Single Cell Farmland
A farmland group may consist of only one cell.
This is important because downward and rightward expansion loops should stop immediately without going out of bounds. The implementation correctly leaves both bottom and right equal to the starting coordinates.
Thin Rectangles
A farmland group may occupy only one row or one column.
For example:
[1,1,1,1]
or
[
[1],
[1],
[1]
]
These cases can expose bugs in algorithms that incorrectly assume both dimensions expand simultaneously. The implementation handles them correctly because vertical and horizontal expansion are computed independently.
Multiple Nearby Groups
Several farmland groups may exist close to each other diagonally.
Although groups cannot touch in four directions, diagonal placement is allowed.
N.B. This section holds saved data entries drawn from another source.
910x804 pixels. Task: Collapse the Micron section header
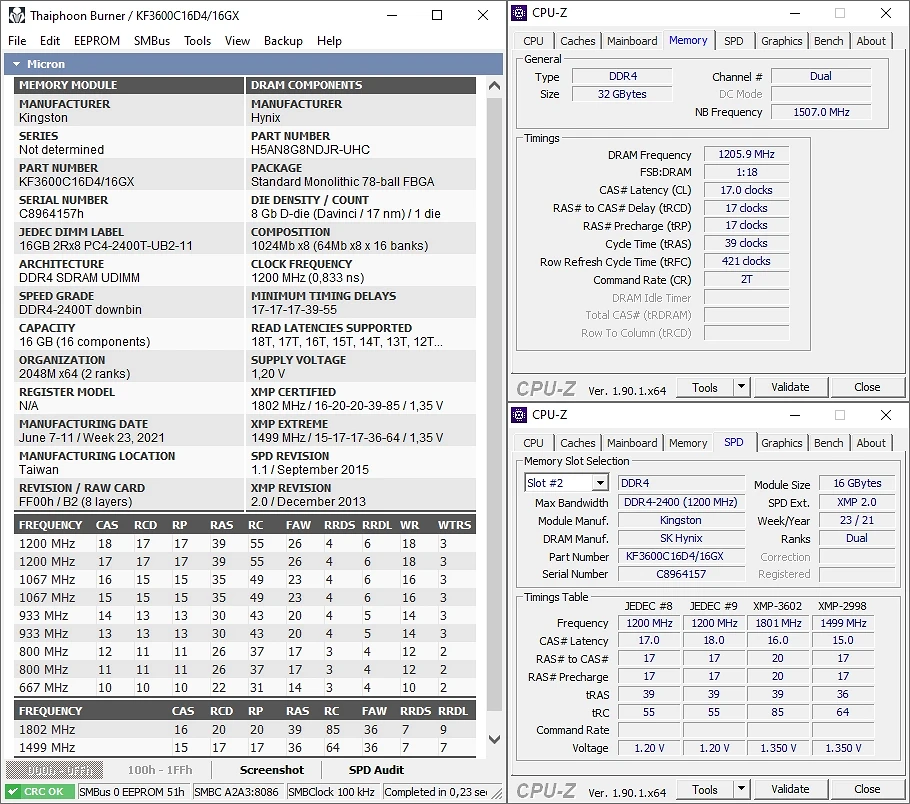coord(15,64)
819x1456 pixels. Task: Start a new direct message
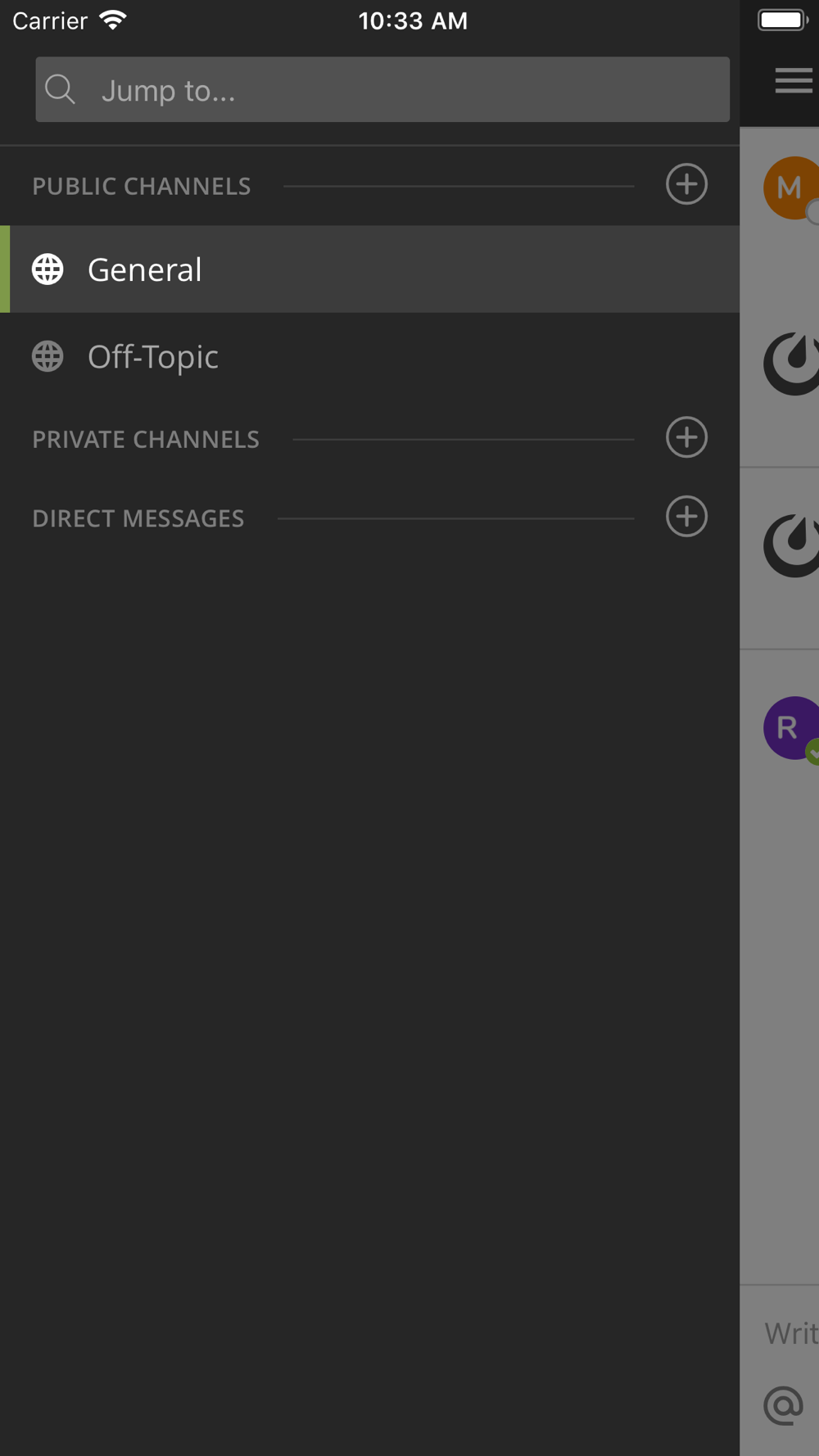point(686,517)
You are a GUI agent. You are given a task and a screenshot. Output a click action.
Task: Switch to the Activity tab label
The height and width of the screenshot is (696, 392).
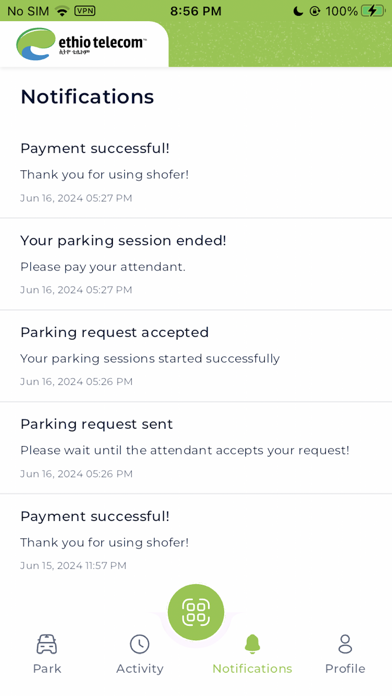pyautogui.click(x=140, y=668)
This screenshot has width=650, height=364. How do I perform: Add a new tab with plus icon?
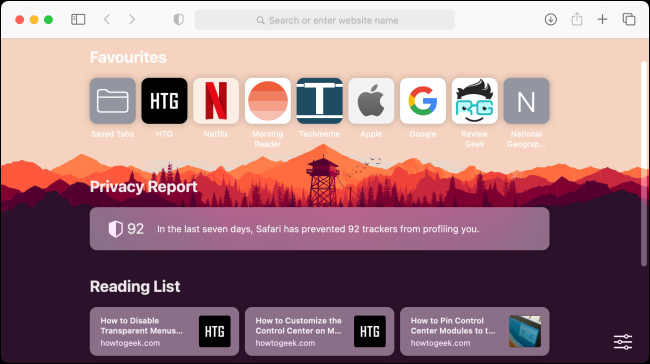point(602,19)
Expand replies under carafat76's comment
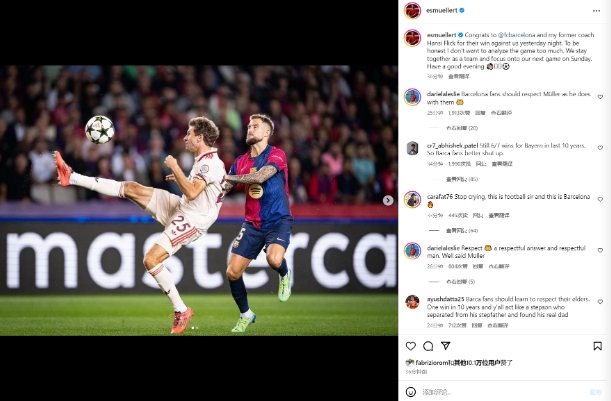The width and height of the screenshot is (611, 401). point(462,231)
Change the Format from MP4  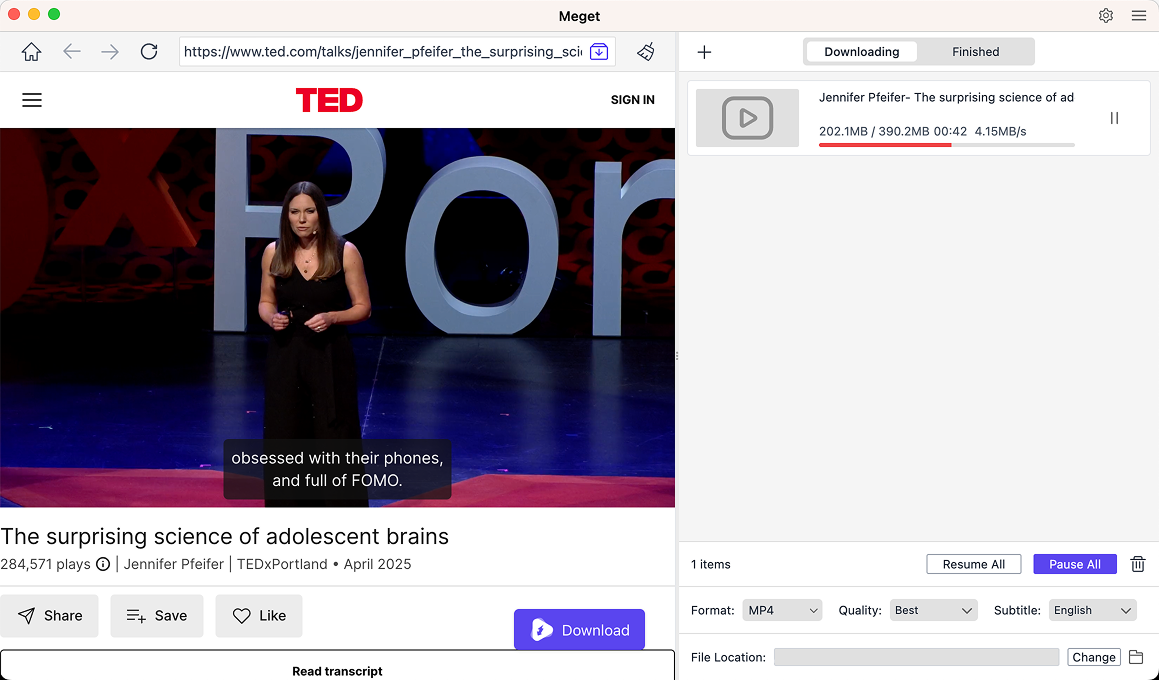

A careless implementation might accidentally merge them.
Because this solution only expands through direct farmland continuity and identifies rectangles using top left corners, diagonal groups remain separate and are processed independently. | Time | O(mn) | Each cell is visited and marked at most once as part of a rectangle scan | | Space | O(1) extra | No auxiliary structures besides output; grid modified in place |
The algorithm is linear in the number of cells because each cell is consumed exactly once when its rectangle is processed.
Test Cases
assert Solution().findFarmland([[1,0,0],[0,1,1],[0,1,1]]) == [[0,0,0,0],[1,1,2,2]] # mixed rectangles
assert Solution().findFarmland([[1,1],[1,1]]) == [[0,0,1,1]] # single large rectangle
assert Solution().findFarmland([[0]]) == [] # no farmland
assert Solution().findFarmland([[1]]) == [[0,0,0,0]] # single cell rectangle
assert Solution().findFarmland([[1,0],[0,1]]) == [[0,0,0,0],[1,1,1,1]] # diagonal separation
assert Solution().findFarmland([[1,1,0],[1,1,0],[0,0,1]]) == [[0,0,1,1],[2,2,2,2]] # two rectangles
| Test | Why |
|---|---|
| mixed rectangles grid | validates multiple disjoint groups |
| full grid ones | validates single large rectangle |
| single zero cell | validates empty output |
| single one cell | validates smallest rectangle |
| diagonal ones | ensures non-adjacency handling |
| multiple blocks | checks correctness with multiple components |
Edge Cases
One important edge case is a grid containing no 1s at all. In this case, the algorithm never enters the rectangle expansion logic, and the result remains empty. The early skip condition ensures no invalid access occurs.
Another edge case is a grid where every 1 is isolated. Each such cell becomes a 1x1 rectangle. The algorithm handles this naturally because expansion fails immediately in all directions, producing single-cell rectangles correctly.
A third edge case is a large single rectangle filling the entire grid. The algorithm correctly expands from the first cell to the full boundary and marks everything as visited, ensuring no duplicate processing and producing exactly one result.